Characterization of Phospholipase D from Arabidopsis thaliana Callus in Response to Ent-Kaurene Diterpenoid Leukamenin E

Abstract

A variety of components have been isolated from various higher plants and characterized as allelochemicals, which can play an important role in natural plant communities. Leukamenin E is an ent-kaurene diterpenoid isolated from Isodon racemosa (Hemsl) Hara. Phospholipase D (PLD) is a key enzyme involved in membrane phospholipid catabolism during plant growth, development, and stress responses. To further explore and elaborate the responses of PLD to leukamenin E treatment, the activities and expression patterns of the PLD gene in Arabidopsis thaliana (A. thaliana) callus were researched.
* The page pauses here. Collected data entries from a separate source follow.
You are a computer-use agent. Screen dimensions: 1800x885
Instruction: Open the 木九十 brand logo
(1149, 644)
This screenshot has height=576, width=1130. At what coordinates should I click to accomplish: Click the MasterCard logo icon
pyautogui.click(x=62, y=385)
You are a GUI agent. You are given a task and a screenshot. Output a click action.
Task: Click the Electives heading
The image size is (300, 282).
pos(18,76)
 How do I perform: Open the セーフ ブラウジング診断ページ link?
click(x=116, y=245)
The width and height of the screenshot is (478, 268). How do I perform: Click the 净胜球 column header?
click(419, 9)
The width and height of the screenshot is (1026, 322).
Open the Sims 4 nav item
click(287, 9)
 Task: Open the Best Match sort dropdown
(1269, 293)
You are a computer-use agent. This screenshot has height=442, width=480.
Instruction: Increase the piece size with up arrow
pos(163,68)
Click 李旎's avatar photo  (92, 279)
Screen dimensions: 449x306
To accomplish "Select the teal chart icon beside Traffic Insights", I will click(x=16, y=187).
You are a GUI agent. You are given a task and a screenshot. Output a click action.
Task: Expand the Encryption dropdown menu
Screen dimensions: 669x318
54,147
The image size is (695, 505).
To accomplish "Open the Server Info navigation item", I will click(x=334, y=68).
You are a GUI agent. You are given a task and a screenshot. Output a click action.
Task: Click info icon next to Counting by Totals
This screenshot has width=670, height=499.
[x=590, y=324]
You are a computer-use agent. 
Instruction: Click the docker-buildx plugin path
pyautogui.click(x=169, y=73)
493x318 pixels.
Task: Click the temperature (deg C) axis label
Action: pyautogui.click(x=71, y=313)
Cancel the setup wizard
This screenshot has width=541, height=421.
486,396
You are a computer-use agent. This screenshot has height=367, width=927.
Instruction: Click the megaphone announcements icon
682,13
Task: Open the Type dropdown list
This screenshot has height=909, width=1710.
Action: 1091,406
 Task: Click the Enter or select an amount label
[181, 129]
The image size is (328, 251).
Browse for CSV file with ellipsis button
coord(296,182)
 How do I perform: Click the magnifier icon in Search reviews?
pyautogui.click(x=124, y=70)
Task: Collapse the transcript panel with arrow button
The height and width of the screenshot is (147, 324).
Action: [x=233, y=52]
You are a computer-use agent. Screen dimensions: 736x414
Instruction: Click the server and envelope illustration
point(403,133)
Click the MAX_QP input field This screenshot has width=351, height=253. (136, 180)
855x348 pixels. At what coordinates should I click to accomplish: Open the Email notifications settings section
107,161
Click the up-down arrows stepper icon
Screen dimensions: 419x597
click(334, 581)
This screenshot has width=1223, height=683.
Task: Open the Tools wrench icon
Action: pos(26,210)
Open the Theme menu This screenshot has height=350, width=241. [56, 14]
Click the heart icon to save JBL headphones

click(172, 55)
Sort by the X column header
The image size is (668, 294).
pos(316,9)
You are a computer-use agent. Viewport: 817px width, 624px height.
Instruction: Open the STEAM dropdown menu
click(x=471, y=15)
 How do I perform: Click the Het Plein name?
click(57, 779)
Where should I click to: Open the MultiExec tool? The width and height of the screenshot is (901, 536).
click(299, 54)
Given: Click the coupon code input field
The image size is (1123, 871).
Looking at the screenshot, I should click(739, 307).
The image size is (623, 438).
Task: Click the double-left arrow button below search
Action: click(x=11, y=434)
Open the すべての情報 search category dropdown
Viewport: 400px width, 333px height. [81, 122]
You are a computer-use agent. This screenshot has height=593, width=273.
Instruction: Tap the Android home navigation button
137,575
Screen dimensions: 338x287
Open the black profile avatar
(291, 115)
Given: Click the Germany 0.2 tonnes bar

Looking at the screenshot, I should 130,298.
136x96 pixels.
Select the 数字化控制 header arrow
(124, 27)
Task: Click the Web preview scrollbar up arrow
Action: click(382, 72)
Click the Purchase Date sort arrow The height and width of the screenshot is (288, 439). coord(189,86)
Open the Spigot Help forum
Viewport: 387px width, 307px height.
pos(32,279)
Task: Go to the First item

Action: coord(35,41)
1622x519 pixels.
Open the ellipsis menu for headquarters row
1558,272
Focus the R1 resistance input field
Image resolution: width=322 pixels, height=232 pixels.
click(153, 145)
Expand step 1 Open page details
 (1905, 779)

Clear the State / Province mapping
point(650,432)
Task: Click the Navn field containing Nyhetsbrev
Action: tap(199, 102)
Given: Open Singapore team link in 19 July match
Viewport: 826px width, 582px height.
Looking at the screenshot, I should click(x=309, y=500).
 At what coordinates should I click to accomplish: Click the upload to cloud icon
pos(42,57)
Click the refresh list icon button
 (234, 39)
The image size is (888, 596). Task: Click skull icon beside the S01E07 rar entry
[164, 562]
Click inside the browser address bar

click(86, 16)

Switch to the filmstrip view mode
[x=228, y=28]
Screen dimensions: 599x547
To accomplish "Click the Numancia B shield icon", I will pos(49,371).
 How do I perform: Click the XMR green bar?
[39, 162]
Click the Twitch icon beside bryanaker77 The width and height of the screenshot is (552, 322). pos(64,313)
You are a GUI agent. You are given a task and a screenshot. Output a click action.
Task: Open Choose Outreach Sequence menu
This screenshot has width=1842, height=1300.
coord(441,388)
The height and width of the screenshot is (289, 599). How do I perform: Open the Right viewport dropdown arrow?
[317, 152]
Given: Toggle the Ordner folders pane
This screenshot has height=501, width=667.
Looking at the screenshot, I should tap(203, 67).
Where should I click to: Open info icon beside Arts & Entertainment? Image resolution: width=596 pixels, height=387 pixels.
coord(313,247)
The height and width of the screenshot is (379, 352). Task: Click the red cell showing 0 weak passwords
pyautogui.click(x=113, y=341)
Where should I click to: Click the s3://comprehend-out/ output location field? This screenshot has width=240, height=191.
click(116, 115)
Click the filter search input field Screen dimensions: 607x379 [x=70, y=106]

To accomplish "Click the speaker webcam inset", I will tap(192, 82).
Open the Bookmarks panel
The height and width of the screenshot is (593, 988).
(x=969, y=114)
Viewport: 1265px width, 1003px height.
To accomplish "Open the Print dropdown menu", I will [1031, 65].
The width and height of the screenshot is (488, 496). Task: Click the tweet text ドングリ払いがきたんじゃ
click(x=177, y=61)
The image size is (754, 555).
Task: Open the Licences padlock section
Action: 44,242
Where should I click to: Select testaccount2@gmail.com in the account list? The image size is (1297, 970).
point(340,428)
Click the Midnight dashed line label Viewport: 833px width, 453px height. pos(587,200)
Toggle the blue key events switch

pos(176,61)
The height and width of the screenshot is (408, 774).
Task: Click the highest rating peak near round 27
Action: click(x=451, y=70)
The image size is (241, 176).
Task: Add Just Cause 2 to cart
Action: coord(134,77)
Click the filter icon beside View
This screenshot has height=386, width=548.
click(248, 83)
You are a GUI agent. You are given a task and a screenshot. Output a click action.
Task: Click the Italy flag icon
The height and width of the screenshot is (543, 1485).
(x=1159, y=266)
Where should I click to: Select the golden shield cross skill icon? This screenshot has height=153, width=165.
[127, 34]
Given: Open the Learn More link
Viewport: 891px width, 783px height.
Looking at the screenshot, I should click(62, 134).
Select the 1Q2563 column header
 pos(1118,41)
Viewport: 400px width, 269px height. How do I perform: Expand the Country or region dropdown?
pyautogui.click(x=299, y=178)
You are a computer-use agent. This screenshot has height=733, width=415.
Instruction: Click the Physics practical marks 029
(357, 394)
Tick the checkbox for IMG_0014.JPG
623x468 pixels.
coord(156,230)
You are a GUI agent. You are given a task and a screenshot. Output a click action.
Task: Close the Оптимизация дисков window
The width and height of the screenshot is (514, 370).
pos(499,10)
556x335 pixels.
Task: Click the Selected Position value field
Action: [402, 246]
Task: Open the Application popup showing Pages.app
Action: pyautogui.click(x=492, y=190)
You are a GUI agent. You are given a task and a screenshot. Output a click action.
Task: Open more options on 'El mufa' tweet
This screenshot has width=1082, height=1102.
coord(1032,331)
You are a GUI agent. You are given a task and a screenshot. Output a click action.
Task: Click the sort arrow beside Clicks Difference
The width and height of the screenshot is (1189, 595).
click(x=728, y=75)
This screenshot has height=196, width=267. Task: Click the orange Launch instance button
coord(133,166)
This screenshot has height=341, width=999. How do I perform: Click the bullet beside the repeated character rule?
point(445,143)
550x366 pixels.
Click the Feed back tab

When A. thaliana callus was incubated with leukamenin E at concentrations of 100 and 200 μM for 48 h, the activities of PLD in microsomal and mitochondrial membranes exhibited an upregulation behavior, with the highest levels at 24 and 36 h, respectively. RT-PCR analyses suggested that PLD activity partially corresponded to the A. thaliana PLD gene transcript level. As indicators of membrane damage, electrolyte leakage and malondialdehyde contents increased significantly and peaked at hour 36 and then decreased when A. thaliana callus was treated by leukamenin E. The contents of osmotic adjustment components proline and soluble sugar also shared similar trends. These results demonstrated that the specific mechanism of the A. thaliana response to leukamenin E was linked to PLD.